> DATA EXTRACTS:
++++++++++

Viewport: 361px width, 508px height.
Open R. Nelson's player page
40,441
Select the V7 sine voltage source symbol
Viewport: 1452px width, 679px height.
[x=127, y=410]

++++++++++

> TASK TO COMPLETE: Repeat every line of the data, exactly and in full.

> OUTPUT OF THE EXERCISE:
Viewport: 361px width, 508px height.
Open R. Nelson's player page
40,441
Select the V7 sine voltage source symbol
Viewport: 1452px width, 679px height.
[x=127, y=410]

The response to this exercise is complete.